What Does a Mass on Your Liver Mean?

A mass on the liver refers to any abnormal growth, lump, or lesion found within the organ’s tissue. This discovery can cause immediate concern, but the term itself is non-specific and does not automatically indicate cancer. A liver mass is simply a descriptive finding seen on a medical scan, meaning it can range from a common, harmless growth to a serious malignancy. Understanding the nature of the mass is the immediate goal of subsequent medical evaluation.

How Liver Masses Are Discovered

Most liver masses are found entirely by chance during imaging tests performed for unrelated health issues. This phenomenon is known as an incidental finding, accounting for the majority of diagnoses in asymptomatic individuals. Common imaging modalities like abdominal ultrasound, Computed Tomography (CT), or Magnetic Resonance Imaging (MRI) often reveal these growths while screening for other conditions.

While many masses cause no symptoms, specific complaints may prompt investigation when the mass becomes large enough to press on surrounding structures. Patients may report a feeling of fullness, vague abdominal discomfort, or pain in the upper right quadrant. Unexplained weight loss or jaundice (yellowing of the skin and eyes) are less common but concerning symptoms that signal the need for comprehensive evaluation.

Classifying Liver Masses

The medical evaluation focuses on placing the mass into one of two categories: benign or malignant. Benign masses are non-cancerous and do not spread, while malignant masses are cancerous and can invade surrounding tissues. The vast majority of lesions discovered are benign, offering reassurance to most patients.

Malignant masses are further categorized based on their origin within the body. A mass that begins in the liver tissue itself is classified as a primary liver malignancy, such as Hepatocellular Carcinoma (HCC). Alternatively, a mass that has spread to the liver from a cancer that started in another organ, like the colon or lung, is termed a secondary or metastatic malignancy. Metastatic cancer is statistically the most common type of malignant tumor found in the liver, requiring a search for a primary source outside the liver as part of the diagnostic process.

Common Benign Growths

Benign masses are common and rarely pose a health risk, often requiring no treatment.
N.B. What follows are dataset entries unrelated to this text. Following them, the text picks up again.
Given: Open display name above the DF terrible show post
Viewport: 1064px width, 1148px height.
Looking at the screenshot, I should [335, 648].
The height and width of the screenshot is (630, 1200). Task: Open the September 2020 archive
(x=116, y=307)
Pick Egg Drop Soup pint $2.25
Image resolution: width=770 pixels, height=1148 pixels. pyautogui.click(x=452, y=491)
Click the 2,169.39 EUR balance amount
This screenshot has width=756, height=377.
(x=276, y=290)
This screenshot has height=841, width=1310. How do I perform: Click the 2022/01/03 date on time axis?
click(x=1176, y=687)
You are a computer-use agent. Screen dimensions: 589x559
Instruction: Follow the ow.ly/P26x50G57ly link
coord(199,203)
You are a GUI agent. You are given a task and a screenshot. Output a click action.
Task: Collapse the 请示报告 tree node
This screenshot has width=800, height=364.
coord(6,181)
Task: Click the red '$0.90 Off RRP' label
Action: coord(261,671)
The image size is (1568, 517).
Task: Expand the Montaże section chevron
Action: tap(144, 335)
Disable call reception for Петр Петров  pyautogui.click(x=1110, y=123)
The most frequent type is a Hepatic Hemangioma, a tangle of abnormal blood vessels. These are considered congenital and may be present in up to 20% of the population, often remaining small and asymptomatic. Hemangiomas are typically monitored with follow-up imaging but are only removed surgically if they grow large and cause pain or complications.

Another common non-cancerous lesion is Focal Nodular Hyperplasia (FNH), which is considered a tumor-like growth arising from a localized reaction to an abnormal artery. FNH is composed of normal liver cells, bile duct cells, and connective tissue, often featuring a characteristic “central scar” visible on imaging. It is more common in women and carries no risk of turning into cancer, so asymptomatic patients rarely require any intervention.

Liver Cysts are simple, fluid-filled sacs that are also a frequent incidental finding on imaging. Most simple cysts are harmless, do not grow, and require no follow-up. In the rare event a cyst becomes very large and causes abdominal discomfort or blocks a bile duct, a procedure to drain the fluid or surgically remove the cyst wall may be considered.

A less common but important benign mass is a Hepatocellular Adenoma (HCA), which originates from the main liver cells, called hepatocytes. These growths are typically associated with hormonal factors, such as the use of oral contraceptives or anabolic steroids. Adenomas are closely monitored because they carry a risk of rupturing and causing internal bleeding, particularly when larger than five centimeters. Specific subtypes, such as those with a beta-catenin mutation, also have an increased risk of malignant transformation, usually prompting a recommendation for surgical removal.

Malignant Mass Types and Management

When a liver mass is determined to be malignant, the type of cancer dictates the management plan. Hepatocellular Carcinoma (HCC) is the most prevalent form of cancer originating in the liver, strongly linked to chronic liver diseases such as cirrhosis from hepatitis B or C infection, or long-term alcohol abuse. HCC treatment is complex and depends on the tumor’s size, location, and the health of the remaining liver tissue.

Metastatic cancer, where cells have spread to the liver from a primary tumor elsewhere, is the most frequent malignant finding. Treatment for metastatic disease is determined by the source of the original cancer (e.g., colorectal or lung cancer) and typically involves systemic therapy like chemotherapy or immunotherapy.

Management for both primary and metastatic liver cancers involves a multidisciplinary approach. Surgical resection, which removes the tumor along with a margin of healthy tissue, offers the best chance of a cure for localized disease. For patients with small HCC tumors and underlying liver failure, a liver transplant may be the preferred curative option.

Non-surgical treatments include ablation therapies, such as radiofrequency ablation (RFA) or microwave ablation (MWA), which use heat to destroy the tumor cells. Embolization procedures cut off the tumor’s blood supply, sometimes delivering chemotherapy drugs or radiation beads directly to the mass. Newer systemic therapies, including targeted drugs and immunotherapy, work to help the patient’s own immune system fight the advanced cancer.